Intel also had a culture which ensured that fabs didn't just muck around with their own ideas of how to do things (often a cause for "losing a process"). Specs, meetings, and what Grove called the "McIntel" hamburger factory--emulating the way McDonald's could replicate their burgers everywhere. Today this is called "Copy Exactly" and Intel can build essentially the same chips in a dozen different fabs.

Back to the 70s. Intel began advertising "Intel Delivers!" This was crucial for the acceptance of RAM as replacement for core memory, for example. And for the acceptance of RAM in electronic switching systems (AT&T), etc.

This was probably a critical philosophy to have when IBM was looking for a CPU to power their new PC. The 68000 was more impressive architecturally than the 8086/8088, but was large in area and transistors (roughly 68,000 square mils and roughly 68,000 transistors, purely by coincidence) and Moto had laid it out on rubylith with X-acto knives! Intel had by then moved to CAD and was already proliferating variants of its CPUs while Moto was trying to take the rubylith and use it to make follow-ons...which were years late in arriving.

IBM reportedly looked at the production and design capabilities of each company and concluded that "Intel Delivers!"

(I'd surmise that a similar evaluation took place for Microsoft's pick of the Intel product for their X-Box.)

As the rest of the chip business got a bit better with being able to deliver and not lose processes so often, Intel stopped using the "Intel Delivers!" slogan. But it still mattered.

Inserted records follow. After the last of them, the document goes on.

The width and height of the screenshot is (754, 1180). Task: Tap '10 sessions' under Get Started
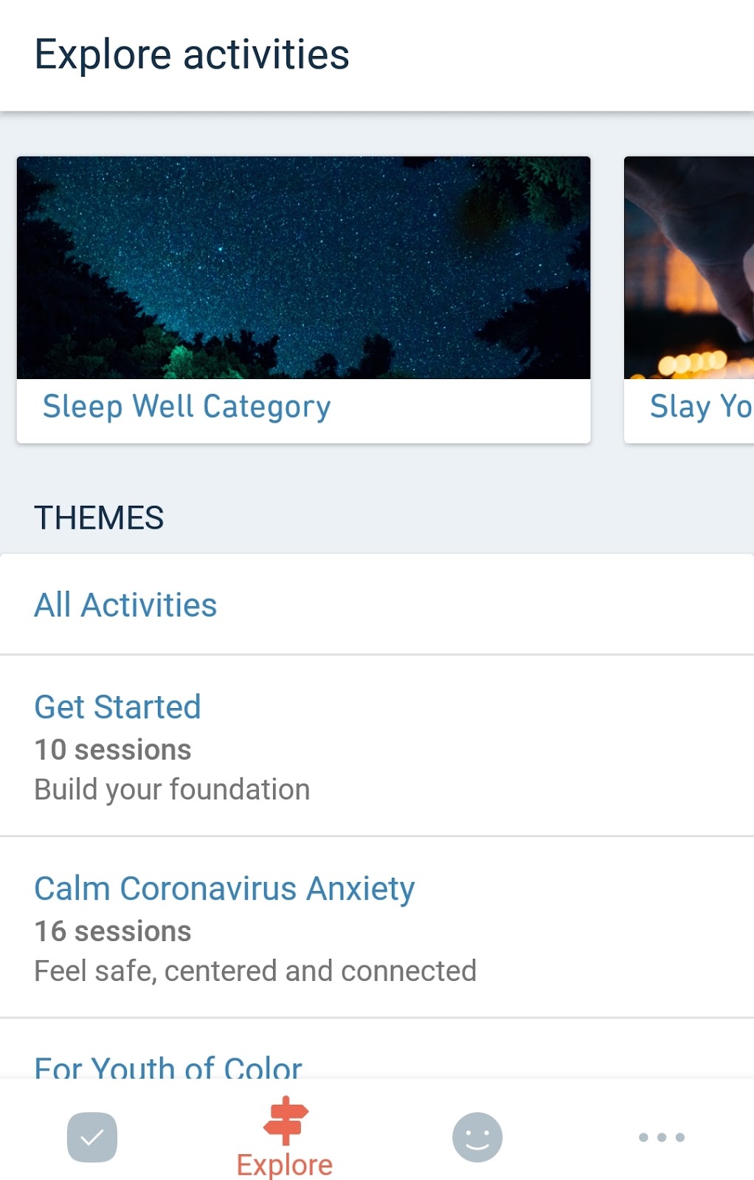click(113, 750)
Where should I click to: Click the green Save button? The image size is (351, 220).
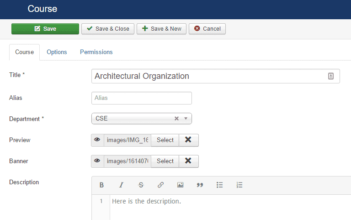pos(45,29)
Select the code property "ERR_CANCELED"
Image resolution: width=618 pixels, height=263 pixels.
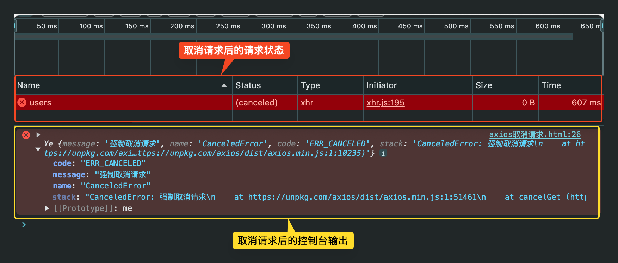click(99, 163)
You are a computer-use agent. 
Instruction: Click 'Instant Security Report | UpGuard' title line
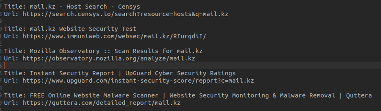[120, 73]
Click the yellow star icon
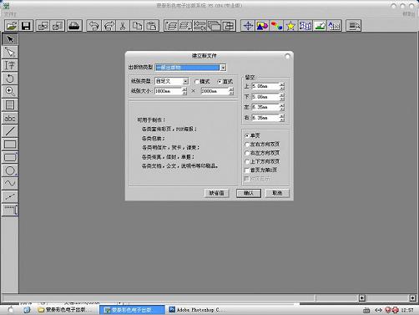This screenshot has width=419, height=315. [290, 26]
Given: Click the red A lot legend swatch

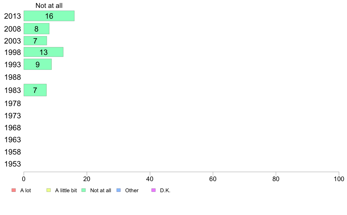Looking at the screenshot, I should click(14, 190).

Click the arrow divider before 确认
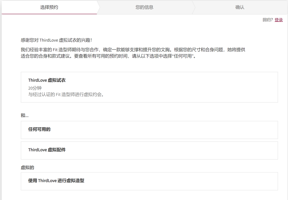[194, 7]
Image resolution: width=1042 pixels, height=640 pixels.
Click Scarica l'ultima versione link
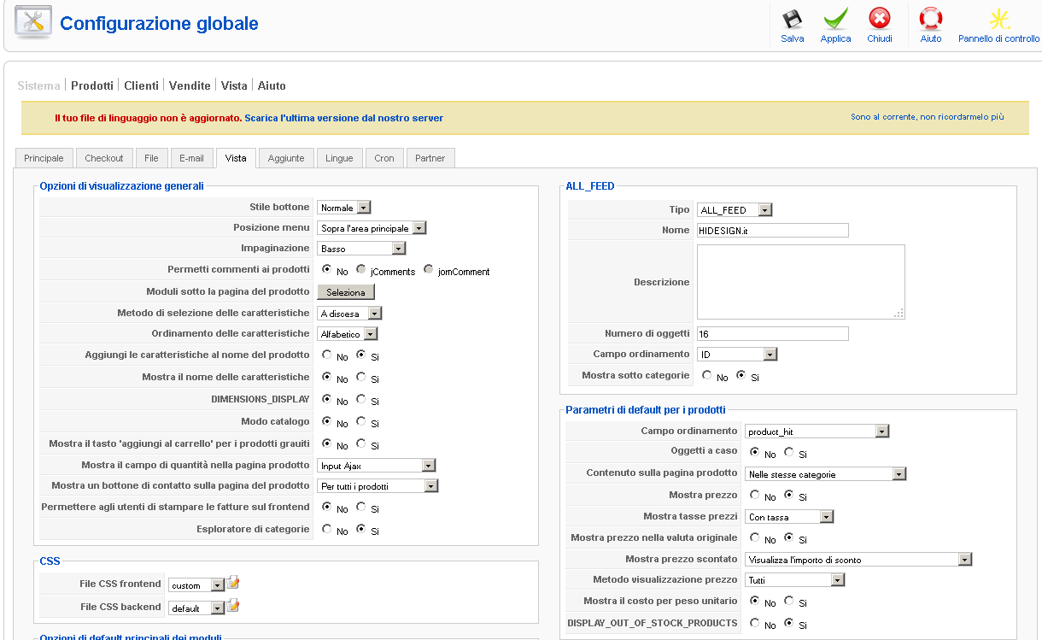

So, in closing, Intel has always depended critically on manufacturing abilities. This sounds obvious, as Intel is a manufacturing company. But I think many folks lose sight of this when they talk about how some other particular architecture is "better" in some way. Maybe the Digital Datawhack VLIW Forward-Pumped Hypercache 128-bit CPU is "better," but who will deliver?

--Tim May



To: wanna_bmw who wrote (154805)1/11/2002 1:54:33 PM
From: Saturn V  Read Replies (1) | Respond to of 186894
 
Ref <Intel can make miracles out of disasters, in other words. That seems to be a common these throughout Intel's history. I hope it continues to hold true >

I think you are misunderstanding what Tim meant. Historically Intel had several major products which were gold mines, and crushed the competitors. These product designs were marginal compared to the competition, but Intel's ability to out manufacture the competition made up for not having the most elegant design.

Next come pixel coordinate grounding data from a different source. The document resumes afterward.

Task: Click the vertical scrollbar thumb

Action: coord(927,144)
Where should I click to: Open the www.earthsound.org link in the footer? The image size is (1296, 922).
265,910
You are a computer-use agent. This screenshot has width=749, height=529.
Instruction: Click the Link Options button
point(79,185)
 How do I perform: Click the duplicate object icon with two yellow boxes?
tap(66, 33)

An examples of the above statement was the 1103 the first 1kDRAM. It was a pain to use, and competitors responded with more more elegant designs, which they could not manufacture. This product launched Intel as a semiconductor juggernaut.

The Motorola 6800 was a more elegant microprocessor than the 8080, but the Intel manufacturing capability was again the winner. The exact same pattern was repeated with the highly kludgy 16 bit Intel 8086 . Software compatibility with 8080 created the messy segment architecture, and the limited number of registers. Motorola 68000 series was an elegant fresh clean design built for the 32 bit future. But it was relegated into small niche markets, since at the time IBM made the CPU selection for the PC, the 68000 was not manufacturable.

So semiconductor manufacturing prowess has made up for the lack of an elegant design, by allowing the advantage of early market entry to erect major entry barriers, since the users cost of redesigning the system hardware and software is substantial. But manufacturing prowess cannot make up for design DOGs. The combination of early market entry and outstanding manufacturing always wins over a later elegant design.